The Dutch artist turning nails into mesmerising pieces of art
From talons adorned with intricate vaginas to surreal sculptures hanging off fingers, Lizzo-approved Frédérique Olthuis is redefining how we think about nails.
“I consider myself an artist first-and-foremost, and I just happened to have found a medium in nail art to channel my creativity,” Amsterdam-based nail artist Frédérique Olthuis explains. With her intricate and offbeat nail creations she has set a new standard for manicures -- one where craft meets art. Whether it be a set of nails adorned with miniature vaginas, a set based on the literary characters of Dutch author Alma Mathijssen, an eccentric manicure of upcycled nails she had been saving for Duran Lantink’s AW20 show or working on a set of nails for Lizzo for a shoot with Alasdair McLellan – Frédérique is redefining what nail art can be with artful skill and a playful sense of humour.
Much like her work, the beginning of Frédérique's career as a nail artist was unconventional. For her 2010 graduation project at the Gerrit Rietveld Academie in Amsterdam, she created an art installation that resembled a nail salon in which she showcased her work. “From then on my interest in manicures as a medium for my art started to grow,” she says. After experimenting on herself and her friends, her interest turned into an obsession with experimental manicures. After expanding her pop-up nail salons she was named Maybelline's ‘Dutch nail art ambassador’, and spent three years working with the brand.
Her years spent at an art academy had in no way prepared Frédérique for the transition to the fashion industry. “Art school had taught me that what’s sellable isn’t art,” she says. “I spent years there unlearning how to decorate and make things prettier. Now I’m very thankful for that, because my approach to creating nail art is much more conceptual, or at times very intuitive. It’s something that definitely sets me apart from more traditional manicurists.”
When she started working on fashion shows and editorial shoots, Frédérique could finally let her freak flag fully fly and create nail art with no limits to her creativity. The result? The impossibly long rhinestone bedazzled manicure she did for a shoot with photographer Lois Cohen or the nails she did in collaboration with stylist Ogènda using led lights. “Working with so many talented people on those kinds of projects has really made me push myself even further in my creativity,” Frédérique explains.

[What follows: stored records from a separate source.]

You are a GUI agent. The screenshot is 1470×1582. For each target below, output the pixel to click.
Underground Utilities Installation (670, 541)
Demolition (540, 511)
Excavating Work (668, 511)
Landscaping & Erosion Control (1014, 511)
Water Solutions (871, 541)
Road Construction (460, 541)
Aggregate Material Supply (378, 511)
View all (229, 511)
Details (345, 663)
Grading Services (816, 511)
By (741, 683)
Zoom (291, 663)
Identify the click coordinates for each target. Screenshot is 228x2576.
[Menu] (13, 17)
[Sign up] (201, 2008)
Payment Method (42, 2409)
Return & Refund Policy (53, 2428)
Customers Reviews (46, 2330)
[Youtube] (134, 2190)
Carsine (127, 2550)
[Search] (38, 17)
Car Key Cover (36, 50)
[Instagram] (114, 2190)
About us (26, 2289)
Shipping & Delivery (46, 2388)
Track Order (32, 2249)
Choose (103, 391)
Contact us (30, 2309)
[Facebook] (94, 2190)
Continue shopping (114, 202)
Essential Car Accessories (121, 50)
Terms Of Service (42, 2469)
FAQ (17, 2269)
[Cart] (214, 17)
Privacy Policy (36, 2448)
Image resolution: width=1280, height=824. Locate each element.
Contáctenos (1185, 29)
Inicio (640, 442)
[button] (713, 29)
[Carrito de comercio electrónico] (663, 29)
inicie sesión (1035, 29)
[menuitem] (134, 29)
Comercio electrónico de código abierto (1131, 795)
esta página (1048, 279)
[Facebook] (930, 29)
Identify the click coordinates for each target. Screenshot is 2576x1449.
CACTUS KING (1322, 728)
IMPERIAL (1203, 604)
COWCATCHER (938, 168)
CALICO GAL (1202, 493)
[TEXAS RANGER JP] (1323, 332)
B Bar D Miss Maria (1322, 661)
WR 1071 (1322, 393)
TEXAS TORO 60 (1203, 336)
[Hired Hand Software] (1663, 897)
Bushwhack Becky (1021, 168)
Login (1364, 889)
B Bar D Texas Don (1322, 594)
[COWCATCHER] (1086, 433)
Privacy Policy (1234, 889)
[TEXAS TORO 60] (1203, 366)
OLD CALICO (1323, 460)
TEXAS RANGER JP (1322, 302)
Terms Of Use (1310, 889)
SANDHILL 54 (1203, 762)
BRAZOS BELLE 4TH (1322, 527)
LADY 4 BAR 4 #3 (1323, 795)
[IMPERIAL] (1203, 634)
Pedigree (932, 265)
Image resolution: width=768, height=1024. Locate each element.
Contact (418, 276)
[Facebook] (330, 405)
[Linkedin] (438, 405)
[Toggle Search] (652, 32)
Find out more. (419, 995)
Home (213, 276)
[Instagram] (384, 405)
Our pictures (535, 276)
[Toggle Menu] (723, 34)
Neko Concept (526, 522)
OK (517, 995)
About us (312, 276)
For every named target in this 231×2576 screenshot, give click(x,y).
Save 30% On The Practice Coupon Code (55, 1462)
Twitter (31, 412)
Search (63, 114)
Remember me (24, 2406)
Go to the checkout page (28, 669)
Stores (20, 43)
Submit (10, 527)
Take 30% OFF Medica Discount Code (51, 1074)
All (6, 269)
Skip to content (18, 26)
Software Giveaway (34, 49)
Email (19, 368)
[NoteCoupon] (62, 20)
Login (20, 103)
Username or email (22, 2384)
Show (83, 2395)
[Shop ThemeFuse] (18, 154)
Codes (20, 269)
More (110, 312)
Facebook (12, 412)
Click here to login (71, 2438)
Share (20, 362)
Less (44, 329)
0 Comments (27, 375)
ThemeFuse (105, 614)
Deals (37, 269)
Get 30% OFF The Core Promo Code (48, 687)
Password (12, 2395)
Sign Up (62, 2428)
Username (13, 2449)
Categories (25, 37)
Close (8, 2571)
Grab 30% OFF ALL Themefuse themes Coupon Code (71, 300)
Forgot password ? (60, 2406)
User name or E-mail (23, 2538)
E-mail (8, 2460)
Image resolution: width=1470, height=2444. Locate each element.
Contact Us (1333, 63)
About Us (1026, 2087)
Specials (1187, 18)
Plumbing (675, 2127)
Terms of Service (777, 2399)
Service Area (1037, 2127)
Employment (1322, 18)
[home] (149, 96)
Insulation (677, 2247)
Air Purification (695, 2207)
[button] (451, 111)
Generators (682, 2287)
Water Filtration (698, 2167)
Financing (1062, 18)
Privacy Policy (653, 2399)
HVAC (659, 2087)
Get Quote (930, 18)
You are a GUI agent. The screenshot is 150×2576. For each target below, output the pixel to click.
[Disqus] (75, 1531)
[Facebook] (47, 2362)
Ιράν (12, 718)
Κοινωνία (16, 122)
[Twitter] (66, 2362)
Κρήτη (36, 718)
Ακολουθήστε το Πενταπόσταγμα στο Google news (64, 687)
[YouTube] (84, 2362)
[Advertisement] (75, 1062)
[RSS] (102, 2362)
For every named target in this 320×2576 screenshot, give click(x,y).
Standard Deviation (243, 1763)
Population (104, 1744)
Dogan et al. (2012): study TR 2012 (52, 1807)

Frédérique’s creations are unorthodox, playful and, at times, border on sculptural. Take, for instance, the spellbinding work she did for Dutch designer Ninamounah’s AW20 show, where the nails made it look like there was fashionable frosty slime dripping from the models’ fingers. Or a trompe-l'œil where she made use of nails to create a new nail, resulting in a droste effect. And a crazy fluorescent set fashioned by the nail artist that glows in the dark, which she jokingly adds was made “by using a substance that can only be described as some kind of kryptonite”.
Frédérique has even proven that our nail beds can spread a socio-political message, with a Chimamanda Ngozi Adichie inspired set of nails that reads “We Should All Be Feminists”. One of her most recent creations features the logo created by Quinsy Gario for the Dutch Kick Out Zwarte Piet movement; Frédérique was donning that manicure herself to one of the protests against a blatantly racist tradition depicting blackface in the Netherlands last weekend. The discussion is once again garnering international attention, with people like Mykki Blanco, Waka Flocka and Kim Kardashian speaking out about the racist nature of the tradition. Though Frédérique was quick to point out that “activism isn’t fashion”, it's still an aesthetically pleasing way to have your voice heard, natch.
Along with fellow innovators @nailsbyjuan.nyc and @nailsbymei, Frédérique is a part of a new generation changing what nail art can and should be. The question is, can she see a world where these more extreme and extravagant creations muscle their way into the mainstream? “I’d be more than happy to encourage more people to step out of their comfort zone,” she says, before joking: “I’ll help them give up their dexterity for an otherworldly manicure.”